OK, here's the plan. We watch the classified ads to see when the government liquidation auction is happening. Then we go down there and bid on all of the Constellation hardware. Me2 says it's worthless, so I figure we can probably by it all for 40 or 50 bucks, max! We will need everybody's pickup for this.
Then we haul all of that stuff to a vacant lot somewhere (there will be plenty of vacant lots and empty buildings after all of Obama's layoffs at KSC are piled on top of the other people who have lost their jobs) and put it all back together and submit our bid to NASA.

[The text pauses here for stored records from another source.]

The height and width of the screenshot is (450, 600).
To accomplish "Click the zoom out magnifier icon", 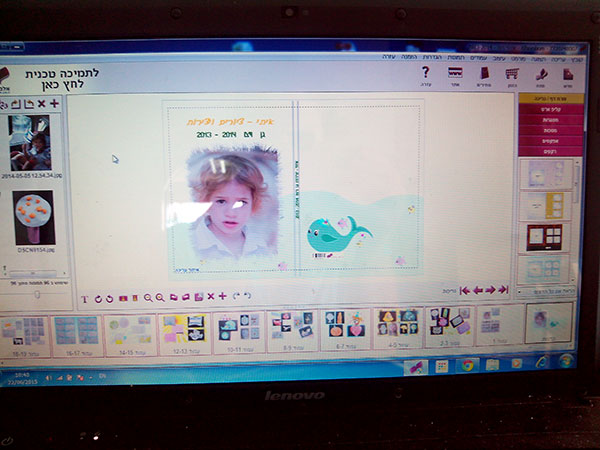I will tap(148, 298).
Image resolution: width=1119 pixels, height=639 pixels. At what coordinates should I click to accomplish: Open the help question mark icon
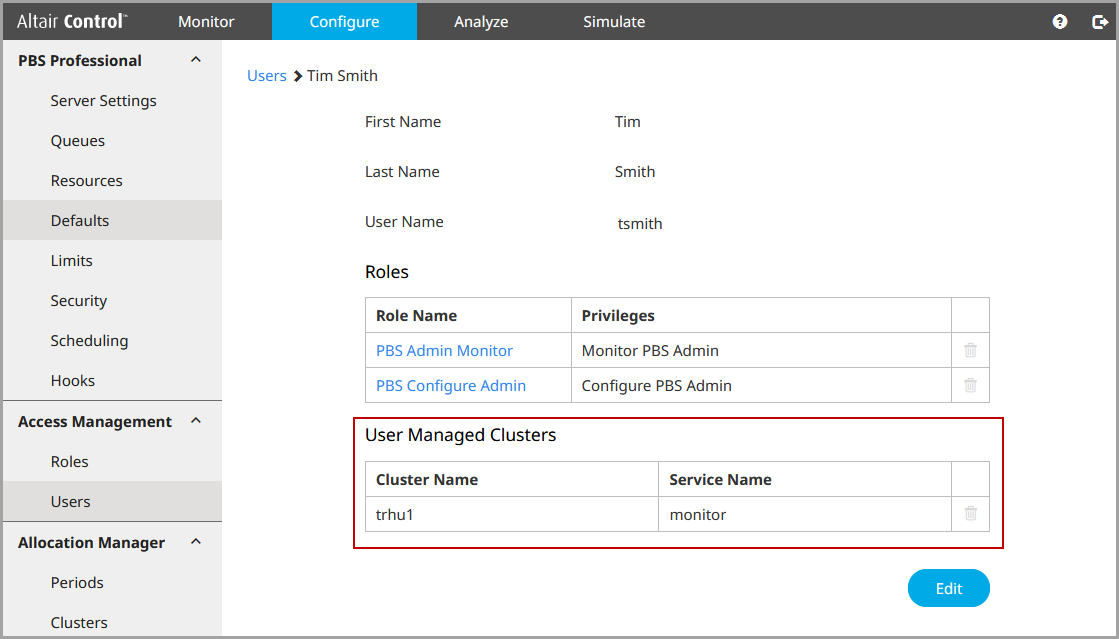(1060, 21)
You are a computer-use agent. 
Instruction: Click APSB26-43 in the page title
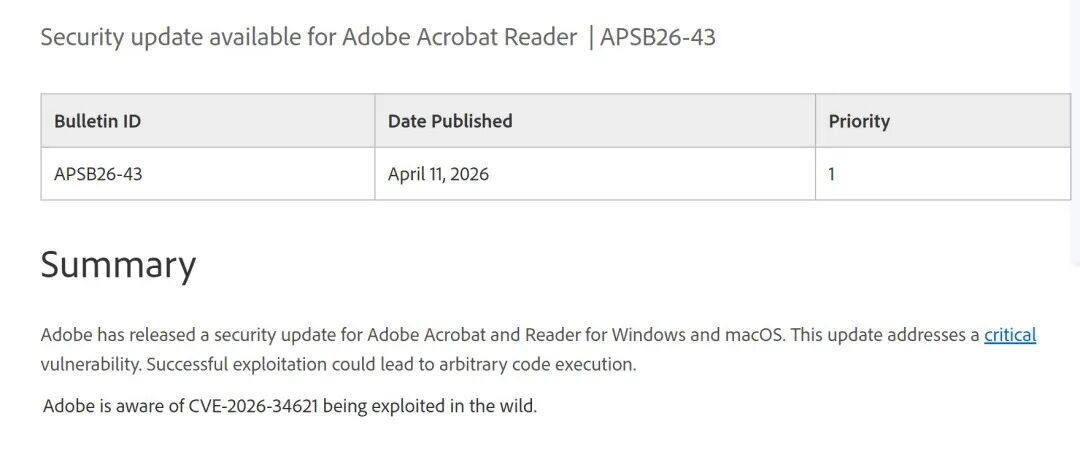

We can put a $100 help wanted ad in AW&ST. There will be lots of desperate, unemployed rocket engineers and workers from all around the country around who will be willing to work for the minimum wage and very ready to take revenge on the the commercial spaceflight industry that lobbied to put them out of work. That will make it really easy to beat out SpaceX and the other bidders who have to pay higher wages for their help.
Obama will be so happy with our winning bid that he will stage one of those pep-rally events where he does that Mussolini-type pose that he does. You've seen it. It's that pose where he tilts his chin way up high, pushes his lips together, and looks down his nose at his loyal, unquestioning minions. We can play to his ego and bolster his arrogance by painting the rocket gold and re-christen it as Obama I. His joy and satisfaction might push him over the edge and cause his to finally perform the complete Mussolini-body language and place his hands on his hips as he raises that chin.